* PROBLEMS:
A) Copy the passage of the tidyX project description from "Python package to" to "into textual descriptions." word for word.
B) Name every feature heading listed in the tidyX project description.

* PAGE EXCERPT:
## start
Skip to main content

Python package to clean raw tweets for ML applications

Project description

tidyX

tidyX is a dedicated Python package crafted meticulously for cleaning and preprocessing raw tweets, making them ready for Machine Learning (ML) applications. By providing robust and efficient tools, tidyX streamlines the preparation of tweet data, ensuring that it is in the optimal format for analysis, training, and inference in various ML models, particularly in Natural Language Processing (NLP) tasks such as sentiment analysis, topic modeling, and text classification.

Features

  • Text Cleaning: Strips tweets of unnecessary clutter such as special characters, emojis, and URLs to make the text more digestible for ML models.

  • Emoji Handling: Provides tools for working with emojis, allowing for their removal or conversion into textual descriptions.

  • Language Specific Preprocessing: Tailored preprocessing functionalities that consider the linguistic peculiarities of tweets, enhancing the quality of the cleaned text.

  • Dependency Parsing Visualization: Incorporates visualization tools that enable the display of dependency parses, facilitating linguistic analysis and feature engineering.
## end
* MATERIAL PROVIDED:
## start
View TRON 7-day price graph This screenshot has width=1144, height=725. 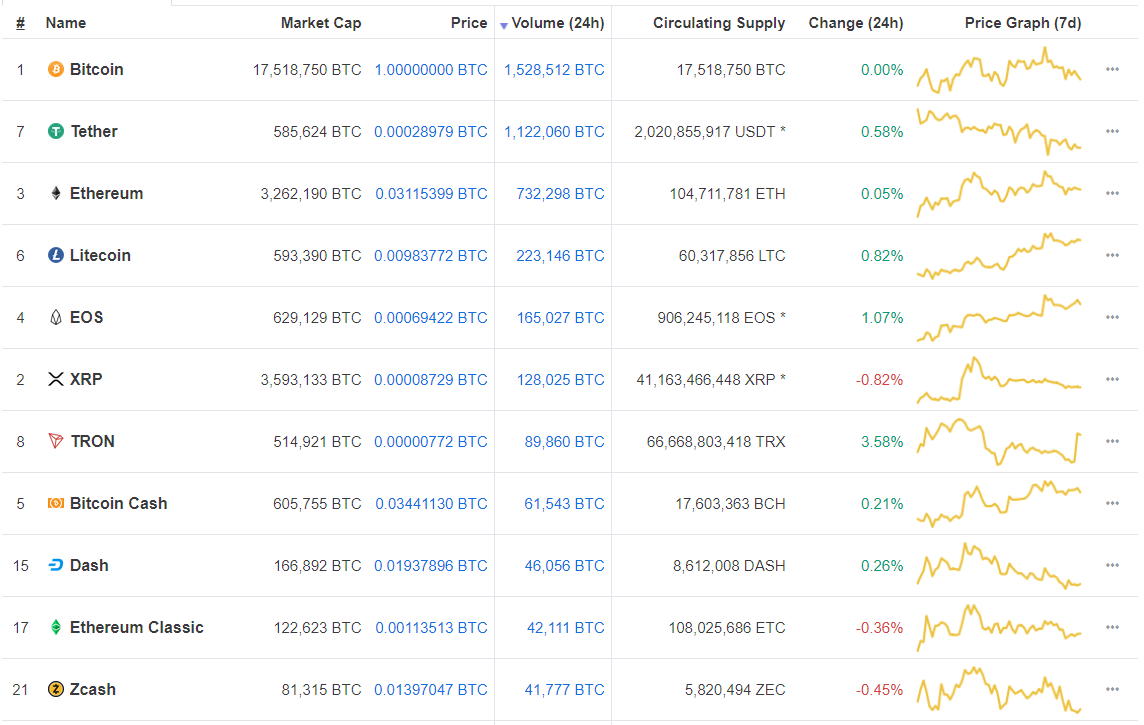click(x=999, y=442)
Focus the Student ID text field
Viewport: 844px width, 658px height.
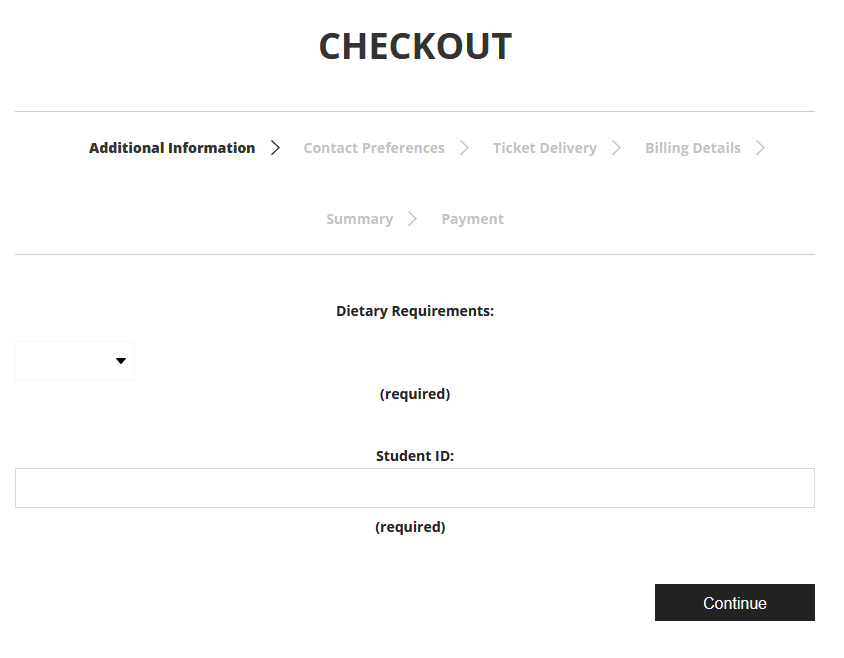tap(414, 488)
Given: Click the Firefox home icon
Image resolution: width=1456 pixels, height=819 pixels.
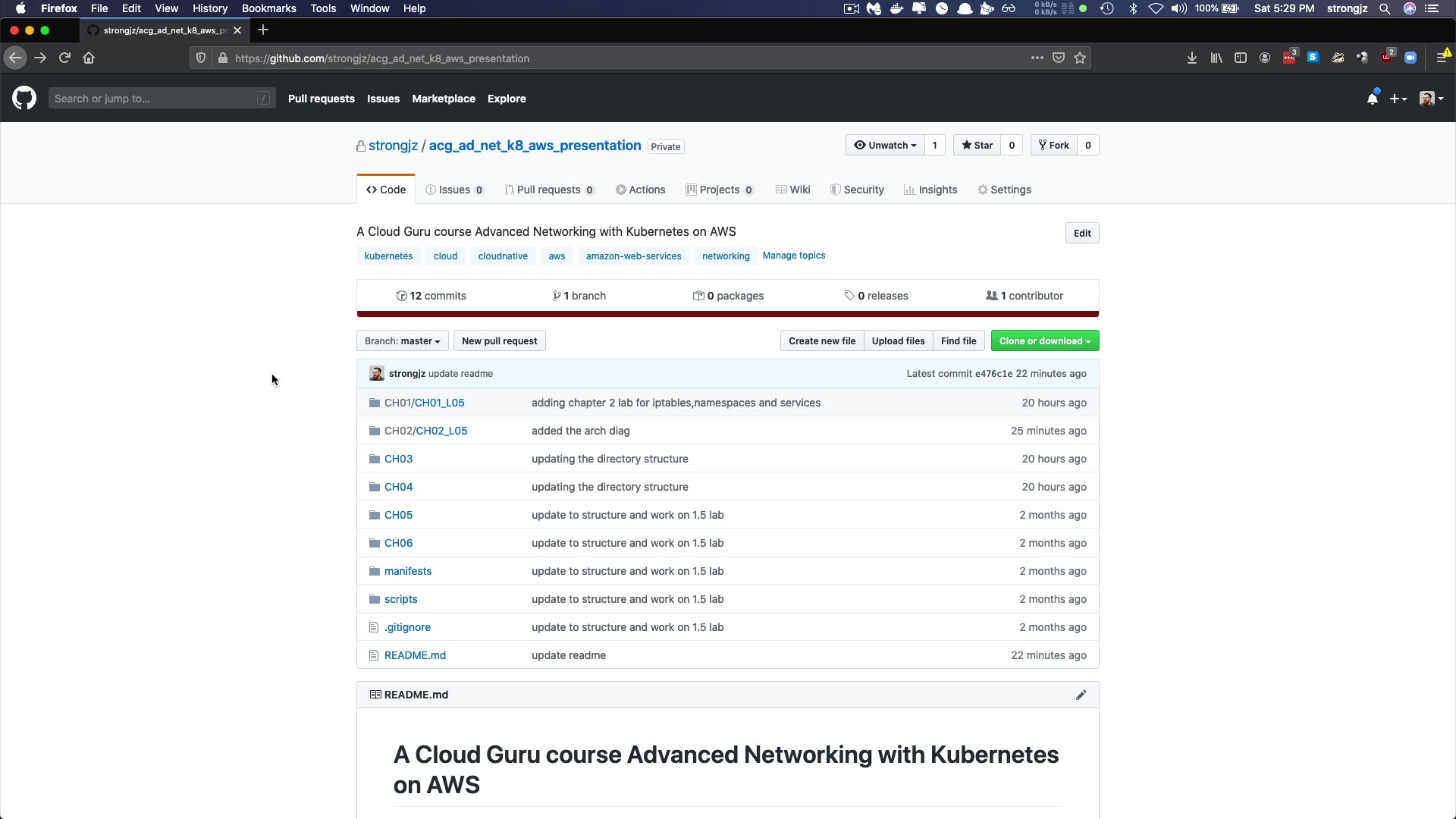Looking at the screenshot, I should click(89, 58).
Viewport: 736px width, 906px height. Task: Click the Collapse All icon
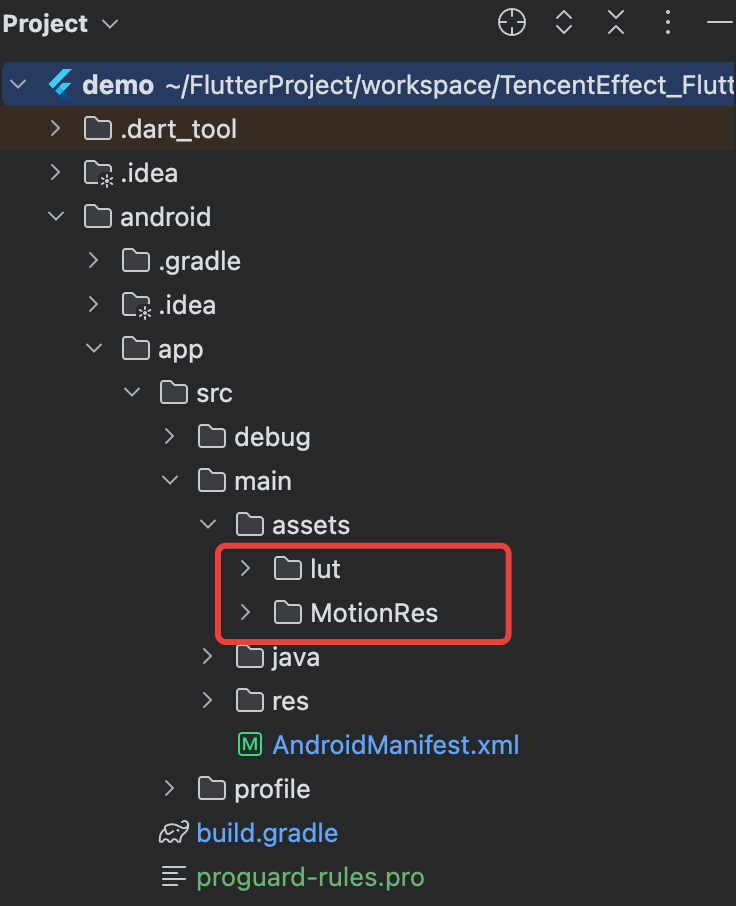615,22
## end
* ANSWERS PROVIDED:
A)
Python package to clean raw tweets for ML applications

Project description

tidyX

tidyX is a dedicated Python package crafted meticulously for cleaning and preprocessing raw tweets, making them ready for Machine Learning (ML) applications. By providing robust and efficient tools, tidyX streamlines the preparation of tweet data, ensuring that it is in the optimal format for analysis, training, and inference in various ML models, particularly in Natural Language Processing (NLP) tasks such as sentiment analysis, topic modeling, and text classification.

Features

  • Text Cleaning: Strips tweets of unnecessary clutter such as special characters, emojis, and URLs to make the text more digestible for ML models.

  • Emoji Handling: Provides tools for working with emojis, allowing for their removal or conversion into textual descriptions.

B)
Text Cleaning
Emoji Handling
Language Specific Preprocessing
Dependency Parsing Visualization